DeSalle believes the question should not be whether one can construct the Tree of Life, but rather how one should assemble evidence for building that tree. This assembly of evidence—genetic data is just one type—is what he and other systematists call the "supermatrix."
Best articulated, says DeSalle, by biologist John Gatesy of the University of California, Riverside (with whom DeSalle has published several papers), the supermatrix theory includes every piece of data—external shape, gene sequences, proteins, characteristic traits, anatomy—that describes a species and is, therefore, a clue to its origins.
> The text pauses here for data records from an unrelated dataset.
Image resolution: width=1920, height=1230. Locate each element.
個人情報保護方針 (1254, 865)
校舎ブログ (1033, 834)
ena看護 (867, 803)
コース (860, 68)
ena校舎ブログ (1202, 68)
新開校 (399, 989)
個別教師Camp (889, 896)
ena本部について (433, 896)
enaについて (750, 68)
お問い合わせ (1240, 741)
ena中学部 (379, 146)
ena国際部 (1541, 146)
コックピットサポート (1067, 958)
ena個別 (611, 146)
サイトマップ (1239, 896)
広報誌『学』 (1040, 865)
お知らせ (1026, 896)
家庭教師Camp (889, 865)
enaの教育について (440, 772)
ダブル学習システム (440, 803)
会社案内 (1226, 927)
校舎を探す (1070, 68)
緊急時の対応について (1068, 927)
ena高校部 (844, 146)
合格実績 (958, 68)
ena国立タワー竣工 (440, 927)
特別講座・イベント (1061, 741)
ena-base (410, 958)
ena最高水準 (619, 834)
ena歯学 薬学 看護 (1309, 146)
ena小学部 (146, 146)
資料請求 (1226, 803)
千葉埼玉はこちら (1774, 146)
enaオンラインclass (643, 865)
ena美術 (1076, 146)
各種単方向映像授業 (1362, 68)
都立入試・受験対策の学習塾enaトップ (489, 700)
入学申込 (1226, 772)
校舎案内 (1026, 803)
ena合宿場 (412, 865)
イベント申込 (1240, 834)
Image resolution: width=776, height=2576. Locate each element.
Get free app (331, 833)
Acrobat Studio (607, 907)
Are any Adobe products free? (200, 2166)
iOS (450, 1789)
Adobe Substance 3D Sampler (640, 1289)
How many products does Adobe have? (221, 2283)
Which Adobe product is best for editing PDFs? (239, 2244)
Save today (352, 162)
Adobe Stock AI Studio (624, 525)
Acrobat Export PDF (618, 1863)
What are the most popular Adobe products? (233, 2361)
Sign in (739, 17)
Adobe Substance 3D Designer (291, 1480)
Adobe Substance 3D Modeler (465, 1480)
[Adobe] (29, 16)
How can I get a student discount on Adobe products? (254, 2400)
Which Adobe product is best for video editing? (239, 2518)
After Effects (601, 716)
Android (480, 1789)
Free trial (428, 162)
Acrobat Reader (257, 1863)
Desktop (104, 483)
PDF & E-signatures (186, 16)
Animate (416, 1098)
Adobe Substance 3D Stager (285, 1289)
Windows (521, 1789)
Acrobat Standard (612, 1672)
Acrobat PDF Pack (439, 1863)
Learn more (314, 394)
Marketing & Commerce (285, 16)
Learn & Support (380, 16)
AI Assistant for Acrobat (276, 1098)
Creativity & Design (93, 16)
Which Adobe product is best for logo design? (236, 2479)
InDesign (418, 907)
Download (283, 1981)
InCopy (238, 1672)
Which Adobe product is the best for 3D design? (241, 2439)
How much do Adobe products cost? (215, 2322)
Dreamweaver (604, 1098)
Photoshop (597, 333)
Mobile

Building a supermatrix means simultaneously collecting and comparing all genetic evidence across all species. DeSalle argues that despite horizontal-gene transfer, the supermatrix provides enough crucial information to understand how species evolve, and chart out a relevant relationship between them. "The matrix is meaningful," he insists. "It doesn't put bacteria with hippos and hippos with plants."
The debate, he says, is indicative of a paradigm shift in evolutionary thought. Ten years ago, it would have been impossible to imagine the possibility of creating a supermatrix. "We only had a handful of whole genomes at that point," but now more than 1,000 whole genomes have been sequenced. There's been a "data overflow," he says, with new bacterial genomes being processed every day. With this influx of data comes the opportunity for new methods of analysis, like the supermatrix approach, which essentially links sequences from 10 or 15,000 genes and allows scientists to construct a huge tree from that information, instead of looking at a single gene or two.
The vast amount of data inspires DeSalle, who admits that a tree made using a supermatrix approach "may not be the one true set of relationships that these organisms have, but it is at least the most logical and data-rich hypothesis that we will ever have about these organisms."